In what Spike TV EVP of original series Sharon Levy called the “biggest and coolest all female panel” at the Realscreen Summit, the producers behind Duck Dynasty (pictured), Killer Karaoke and Here Comes Honey Boo Boo discussed the challenges of producing comedic reality.
Lauren Lexton, Authentic Entertainment’s co-founder and executive producer of TLC’s Here Comes Honey Boo Boo, said that one plus for the series’ launch was that it had a built-in fan base because the lead character had already piqued audience interest in Toddlers and Tiaras, and via YouTube.
“For Honey Boo Boo, it would’ve died in regular focus groups, but it had been focus grouped on YouTube.”
The assembled producers also talked about authenticity and manipulation. Deirdre Gurney, owner of Gurney Productions, said that when A&E picked up Duck Dynasty, there were two pilots to start with, one which she said was “overproduced.”
“We realized the characters popped,” she said, adding, “Overproducing wasn’t natural.”
“In terms of shooting, we’re not manipulating anything,” said Lexton of Honey Boo Boo. “Authentic shoots a lot. We don’t script at all.”

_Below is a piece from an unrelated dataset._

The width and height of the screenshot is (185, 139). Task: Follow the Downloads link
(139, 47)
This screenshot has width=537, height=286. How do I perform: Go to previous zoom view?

And proving the characters pop is most effectively done with tape, according to Marisa Ronca, VP of program development at truTV.
“I would’ve never bought a show of four friends pranking, but the tape was great,” she said of truTV’s show Impractical Jokers. “A lot of stuff on paper doesn’t sound funny.”
The biggest hurdle, according to the assembled panelists, is the fact that what makes people laugh is subjective, and that makes the development process so tricky. But while discussing that it took chemistry, the right editors and showrunners to identify a storyline, it was agreed that transforming a comedy reality show into a hit is the domain of the broadcaster.
“We do our bit, but the rest is marketing, pushing and making it work,” said Natalka Znak, CEO of Zodiak USA, makers of Killer Karaoke.